_REQUIREMENT_.
Answer these questions from the essay on capitalism:
(a) What does the essay say America has today instead of capitalism?
(b) According to the essay, why does money tend to be invented relatively rapidly?
(c) In a capitalist economy, where does the essay say the money supply of the entire nation resides?

_PASSAGE TO READ_.
_ _ _ _

Lately I've been pointing out that what we have in America today is not capitalism but, rather, neo-feudalism, with corporate owners in the place of the lords of the manor of old and the majority of Americans as serfs dependent upon their overlords for their every need. There are trappings of capitalism, sure. There are still markets, there are still a few small businesses bravely struggling along as chain stores and big box stores take over everything thanks to regulatory capture and monopolization of capital markets, there are still a few people who manage to create new and innovative businesses that make it. But by and large, this is feudalism, not capitalism.
Capitalism, fundamentally, is not markets. Markets can exist in the absence of capitalism, indeed, even in the absence of money, though money tends to be invented relatively rapidly because barter is such an inefficient way of handling trade. Rather, capitalism is, fundamentally, a method of time travel.
Wait wait, I hear you say. Time travel? Yes. Time travel. In pre-capitalist economies, businesses adapt to consumer needs very slowly. If Acme Widgets is selling Wurtzingers and the tastes of the general public changes towards demanding Furblacknitzes, Acme Widgets in a pre-capitalist economy must slowly accumulate the income to buy the equipment and hire the people necessary to produce Furblacknitzes. So pre-capitalist economies respond very slowly to changes in consumer tastes or desires. But in a capitalist economy, the money supply of the entire nation resides in banks as deposits (i.e., as loans to banks that banks then pool and loan out to businesses and individuals), and Acme Widgets gets a loan from the bank then pays that loan back at some future time using the money earned from selling Furblacknitzes. In short, Acme Widgets has TIME TRAVELED -- they slowly accumulated the money needed to tool up for Furblacknitzes *today* to satisfy the demand for Furblacknitzes *today*, but they did this in the future and the money traveled back in time to when they needed it!

_ _ _ _

_Word and element pointing lines_.

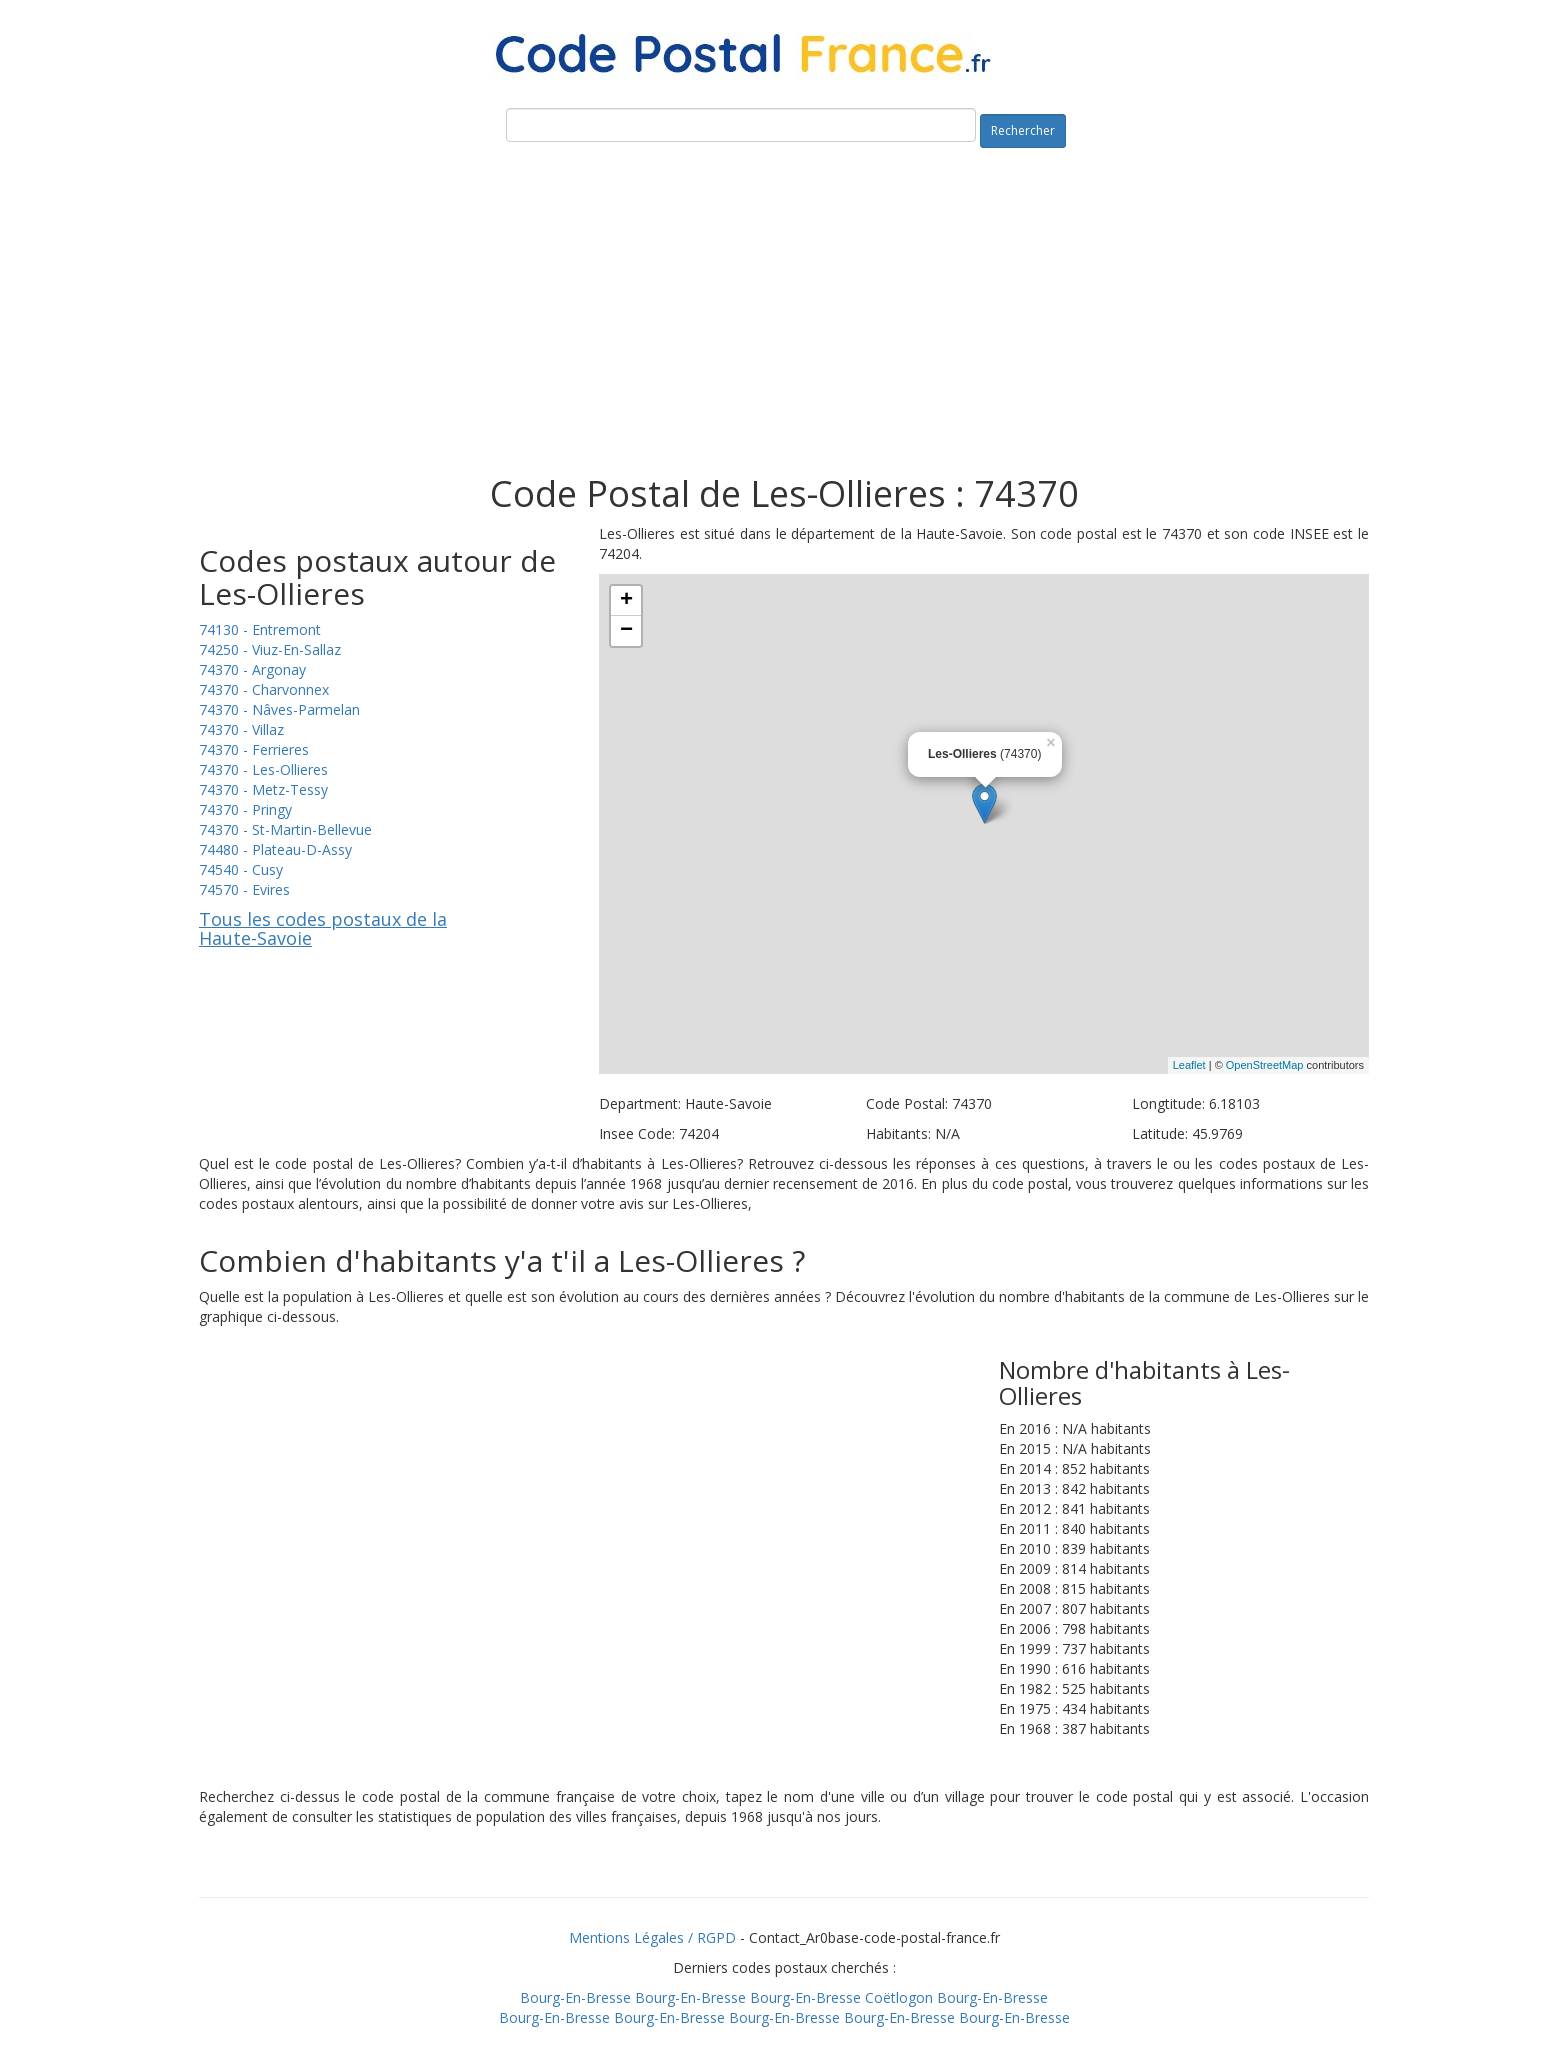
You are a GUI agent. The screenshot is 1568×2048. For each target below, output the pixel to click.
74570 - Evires (244, 889)
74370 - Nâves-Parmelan (279, 709)
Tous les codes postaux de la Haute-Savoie (323, 929)
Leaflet (1189, 1065)
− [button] (626, 631)
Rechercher (1023, 130)
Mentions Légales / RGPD (652, 1937)
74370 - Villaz (241, 729)
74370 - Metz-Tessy (263, 789)
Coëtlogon (899, 1997)
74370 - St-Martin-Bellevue (285, 829)
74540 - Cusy (241, 869)
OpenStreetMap (1265, 1065)
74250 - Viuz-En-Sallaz (270, 649)
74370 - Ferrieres (254, 749)
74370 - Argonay (252, 669)
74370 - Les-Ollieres (263, 769)
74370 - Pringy (245, 809)
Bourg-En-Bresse (575, 1997)
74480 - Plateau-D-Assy (275, 849)
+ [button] (626, 601)
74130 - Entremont (260, 629)
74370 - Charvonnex (264, 689)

_ _ _ _

_WRITTEN ANSWER_.
(a) Neo-feudalism, with corporate owners in the place of the lords of the manor and most Americans as serfs.
(b) Because barter is such an inefficient way of handling trade.
(c) In banks, as deposits.